What role do you think corporations and corporate counsel have in abating the access to justice crisis? I think that corporations and corporate counsel – in conjunction with their Human Resource areas – can provide communications regarding volunteer and pro-bono legal services as well as offer legal service benefit plans to employees to assist them when they are in need. Education and communication are key to abating the access to justice crisis. Of course, financial funding and volunteering legal services is key as well.
What do you think is the greatest access to justice challenge in Maryland? This is a difficult question, but I think a basic lack of understanding of what remedies may be available and the potential implications of proceeding in certain matters without effective counsel. People may be denied protective orders or get evicted or deported, not because they did anything wrong, but because they don’t have an attorney.
What are your thoughts on the Access to Justice Commission’s partnership with the MSBA? This partnership is truly exciting as it provides a joint forum for what I said above is so needed in this area – communication, education, funding, volunteerism, etc. The Commission has worked with the MSBA and we have had excellent panel discussions at the last several Annual meetings in Ocean City. It provides an incredible opportunity for both organizations to be a greater force in tackling the ongoing issues of access to justice. We are incredibly grateful to the MSBA for this new partnership.

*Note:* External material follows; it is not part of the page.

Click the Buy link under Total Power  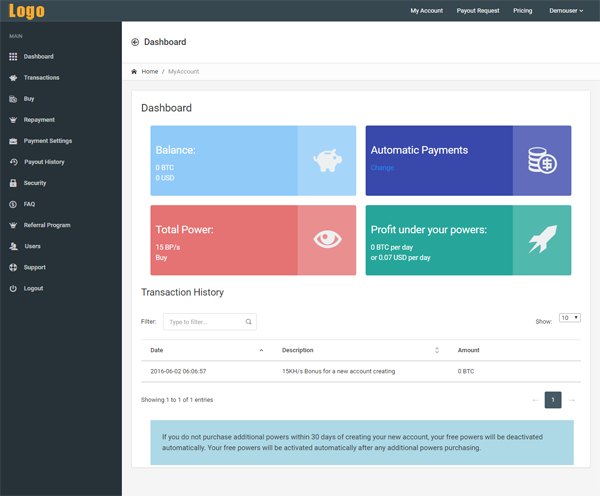coord(161,257)
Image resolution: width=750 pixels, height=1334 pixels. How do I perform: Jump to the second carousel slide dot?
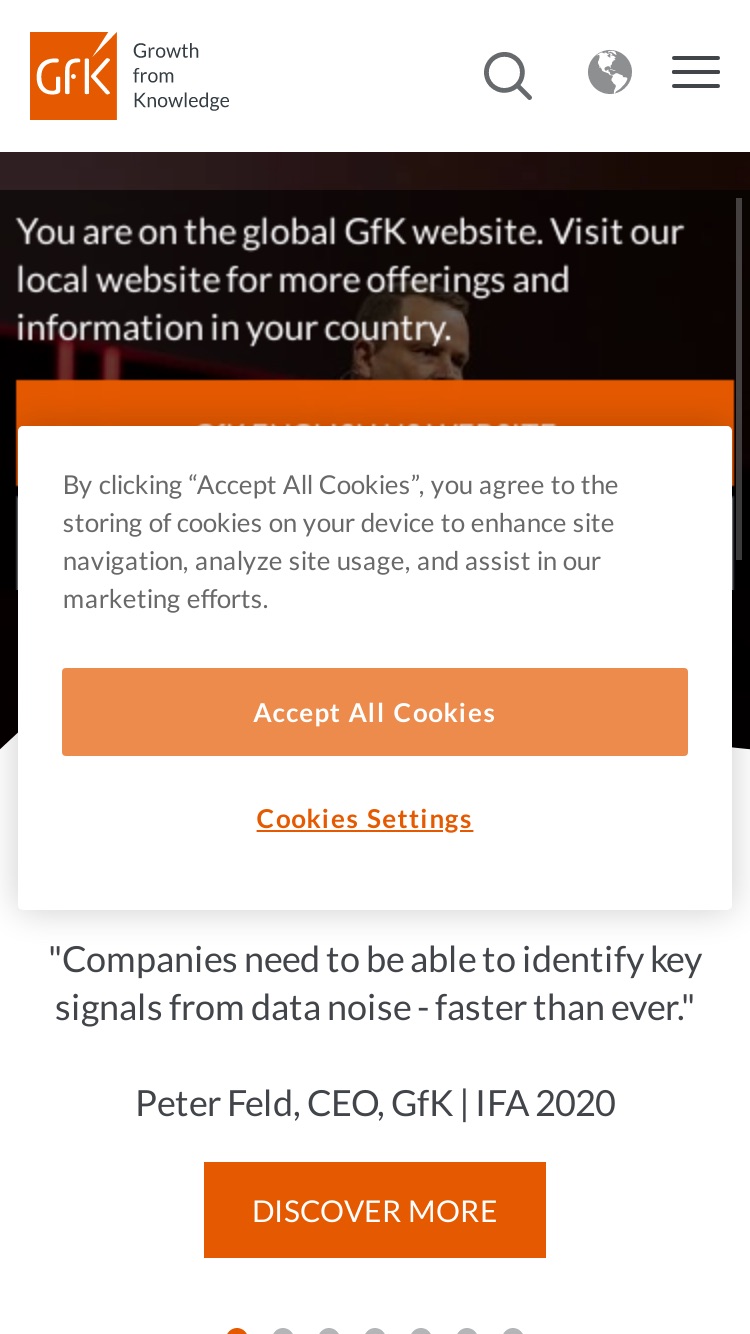pos(283,1330)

What’s one piece of advice that has stuck with you as you have navigated through your career? Wow, just one? Always be transparent and honest – and admit when you don’t know the answer – don’t make something up! You only have one reputation and once lost it’s nearly impossible to get back.
What advice do you have for young attorneys who are just starting out in the profession? The above advice is the first advice I give to young attorneys and law students when I meet with them. The old saying of “fake it to make it” is not applicable or appropriate in our profession. I tell them to learn as much as they can, ask as many questions as they want and be willing to put in the hours and time necessary. I then remind them that when I started in this field, there were no cell phones, computers, we had typewriters and one Westlaw and Lexis terminal in the firm library that you had to reserve time to use!
The legal profession is quite stressful. How do you maintain health and balance? It’s not always easy. I don’t get as much exercise as I would like, but I watch my diet carefully and spend time at the gym when I can. I also spend quiet time with family and friends and sneak away to the beach whenever possible!
What would you consider to be your greatest accomplishment? There’s no doubt that my family is my greatest accomplishment in my mind. My husband and I are blessed to have two wonderful accomplished children in their twenties – who actually still like to spend time with and talk to their parents! I’m also quite proud of the fact that I am the first female General Counsel and of my 30 years of company tenure.